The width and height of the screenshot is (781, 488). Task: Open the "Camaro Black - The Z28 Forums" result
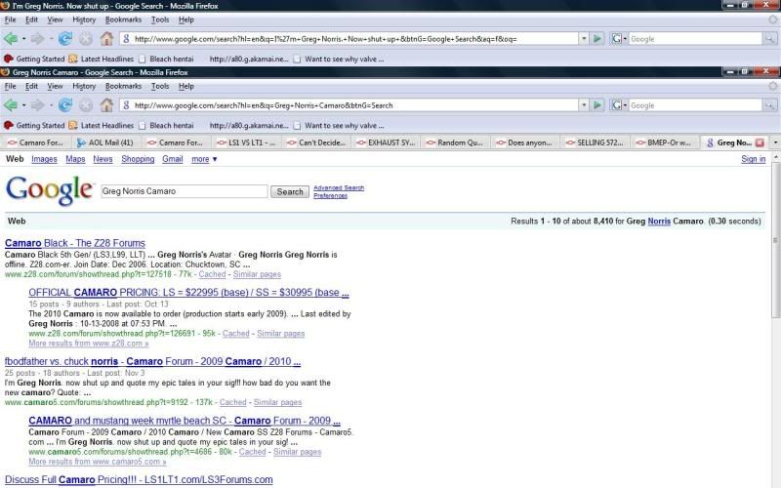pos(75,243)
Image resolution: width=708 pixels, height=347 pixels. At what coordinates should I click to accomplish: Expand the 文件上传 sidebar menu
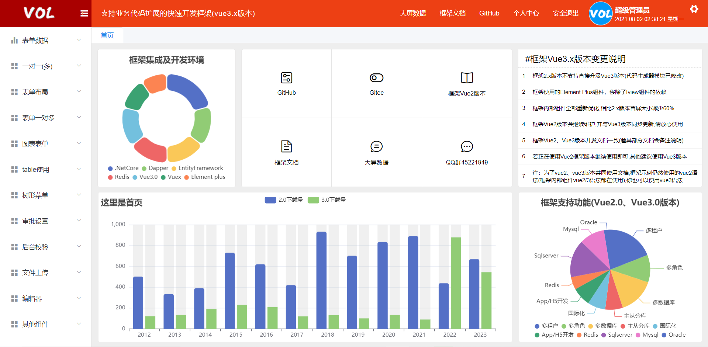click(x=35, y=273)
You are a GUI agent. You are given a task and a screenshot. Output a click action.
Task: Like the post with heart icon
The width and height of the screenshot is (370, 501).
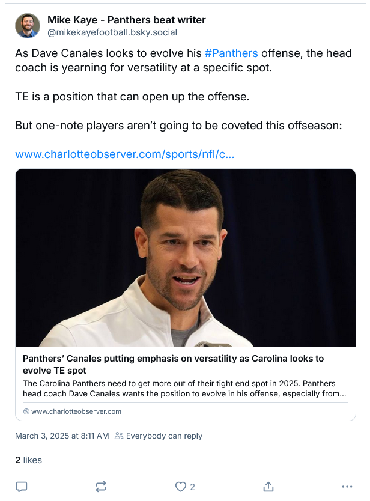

==

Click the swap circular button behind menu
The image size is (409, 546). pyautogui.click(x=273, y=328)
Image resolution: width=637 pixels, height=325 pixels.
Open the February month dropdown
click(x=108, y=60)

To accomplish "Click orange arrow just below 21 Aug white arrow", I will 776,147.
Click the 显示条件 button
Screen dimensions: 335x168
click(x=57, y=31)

...

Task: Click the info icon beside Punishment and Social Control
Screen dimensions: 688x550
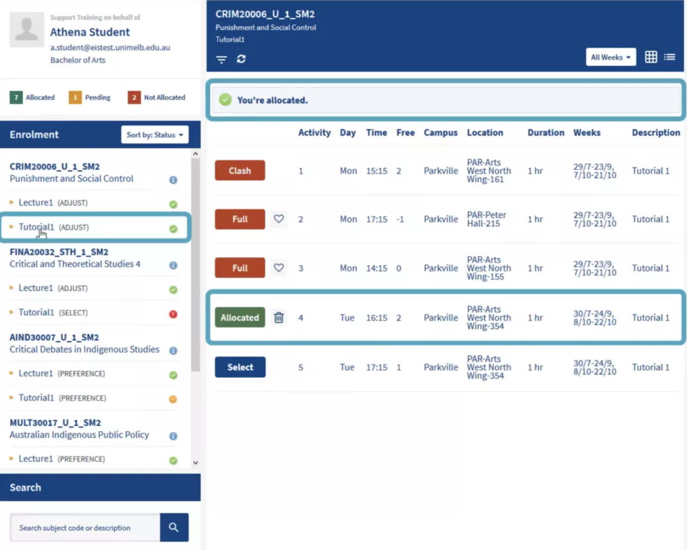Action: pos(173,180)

** JOB **
Could you copy everything from the line containing "The width and height of the screenshot is (781, 488)." down to the line containing "The width and height of the screenshot is (370, 501).", including both of those lines, and leave the pictures out?

** SOLUTION **
The width and height of the screenshot is (781, 488). Task: Open the "Camaro Black - The Z28 Forums" result
pos(75,243)
Image resolution: width=708 pixels, height=347 pixels. At what coordinates should I click to accomplish: Expand the 文件上传 sidebar menu
click(x=35, y=273)
You are a GUI agent. You are given a task and a screenshot. Output a click action.
Task: Like the post with heart icon
The width and height of the screenshot is (370, 501).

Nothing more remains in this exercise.